Source data >>

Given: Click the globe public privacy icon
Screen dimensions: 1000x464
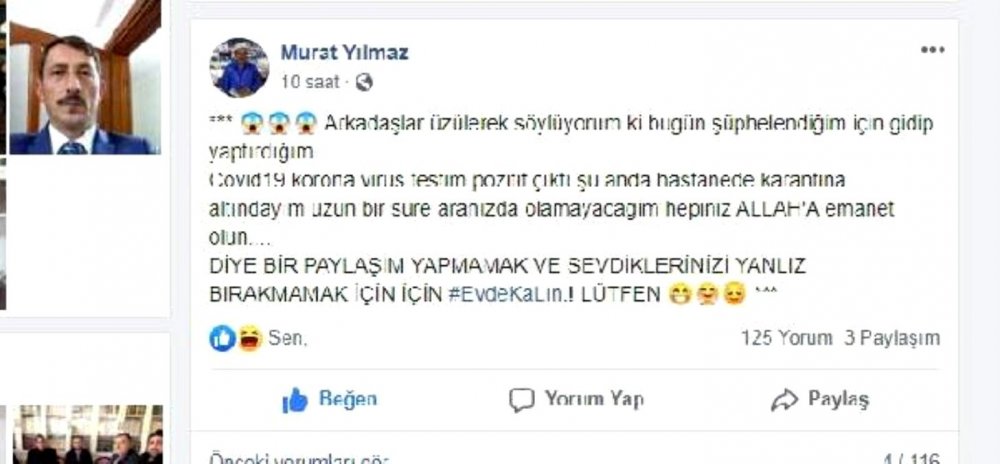Looking at the screenshot, I should [364, 82].
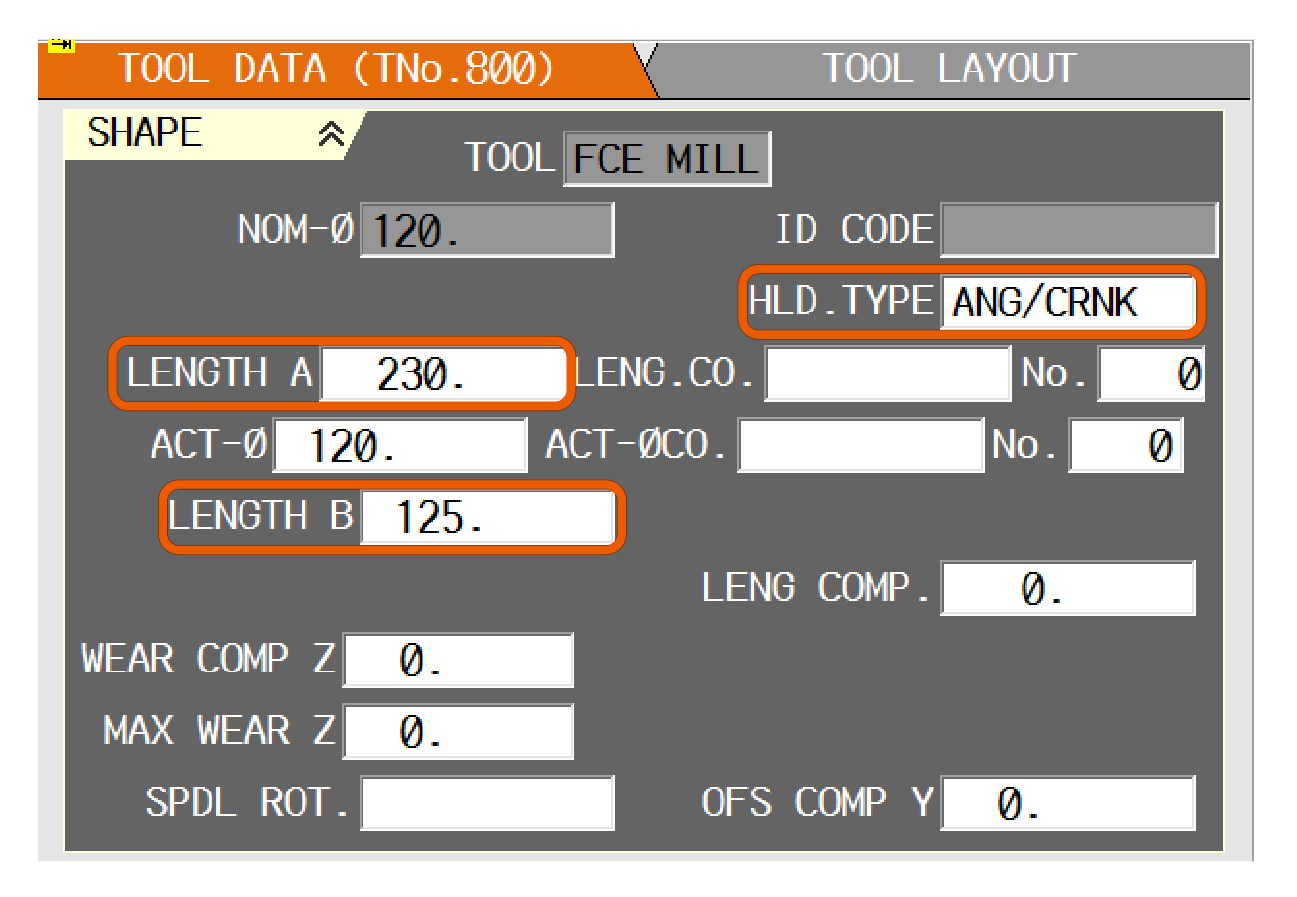Screen dimensions: 1297x897
Task: Click the yellow pin icon at top-left
Action: tap(61, 45)
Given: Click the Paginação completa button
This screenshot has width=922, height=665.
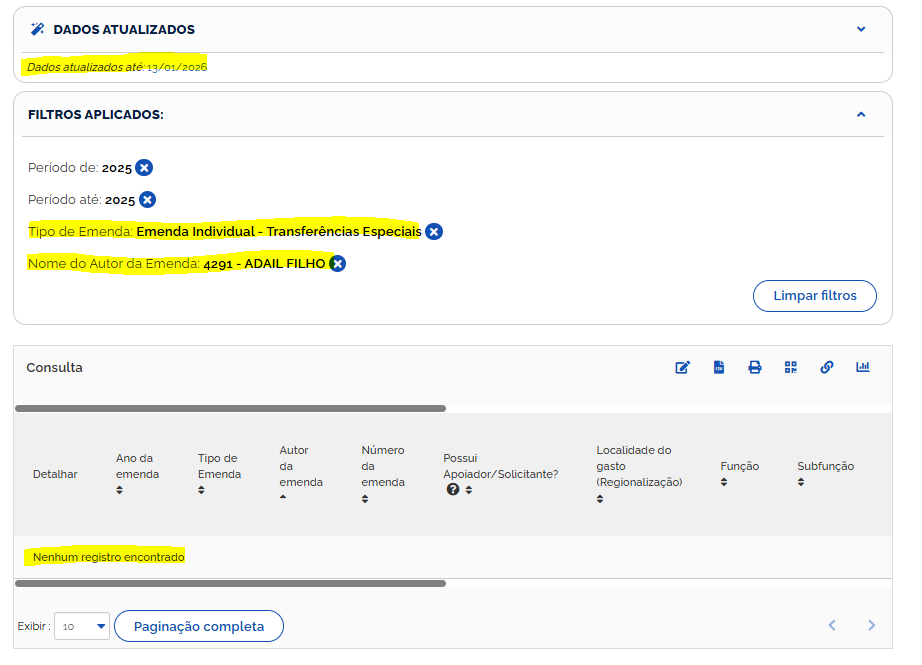Looking at the screenshot, I should click(199, 626).
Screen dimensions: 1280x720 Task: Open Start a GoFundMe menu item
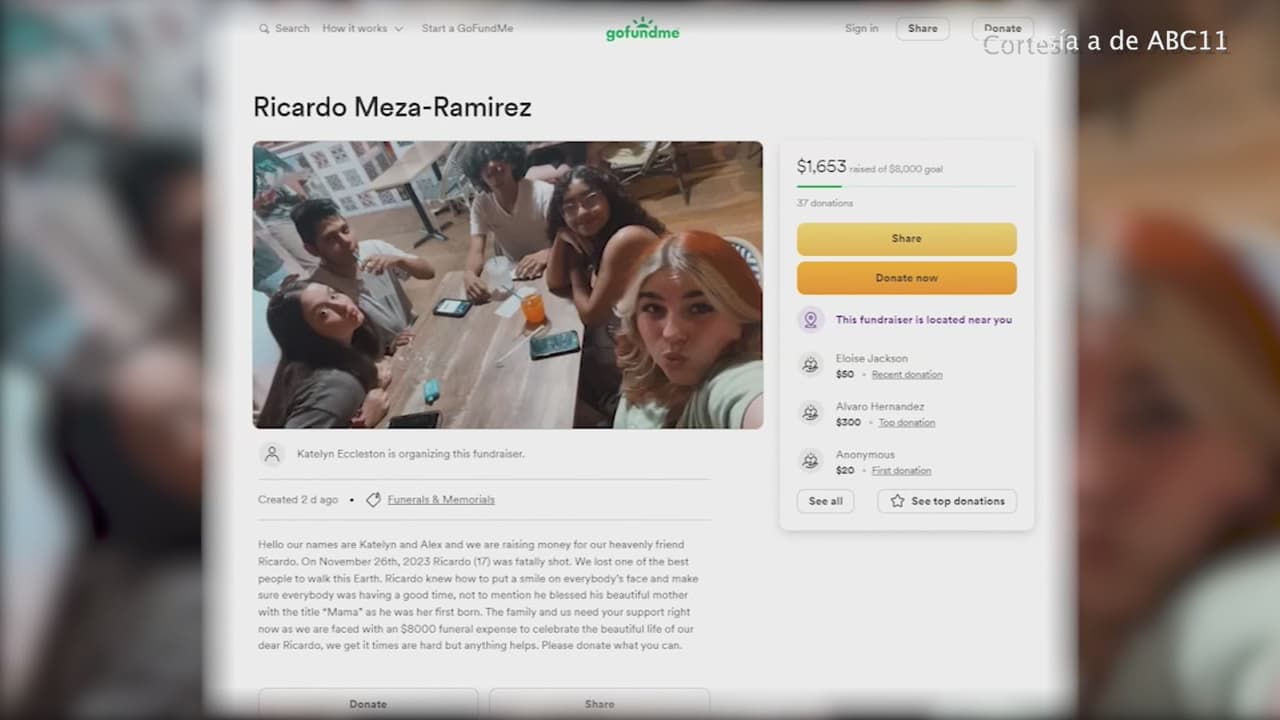467,29
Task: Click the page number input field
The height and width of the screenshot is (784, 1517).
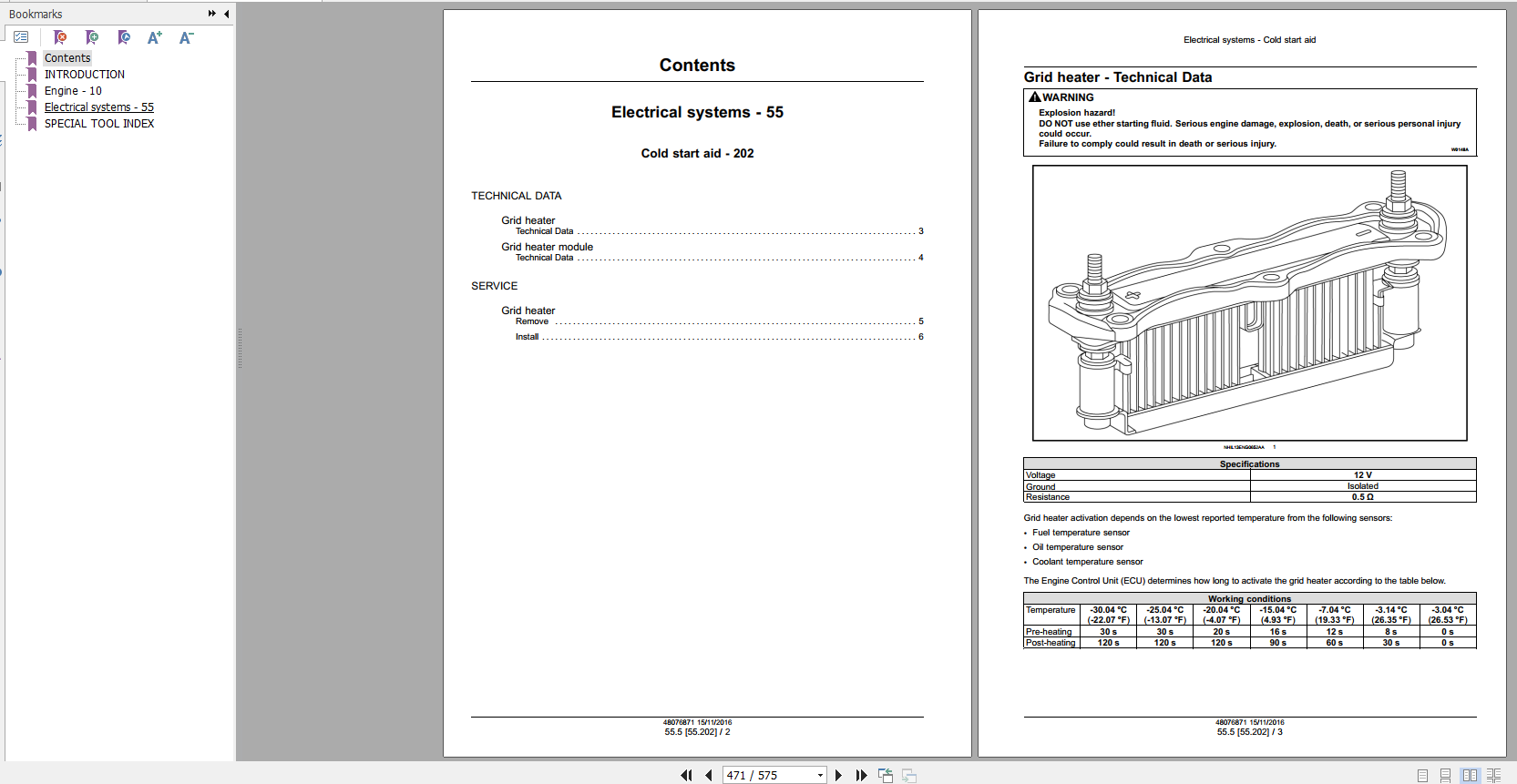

Instructions to follow >> Go through the entries. Report every line that contains the word "Given".

Response >>
Given: Click the globe public privacy icon
Given: Click the Paginação completa button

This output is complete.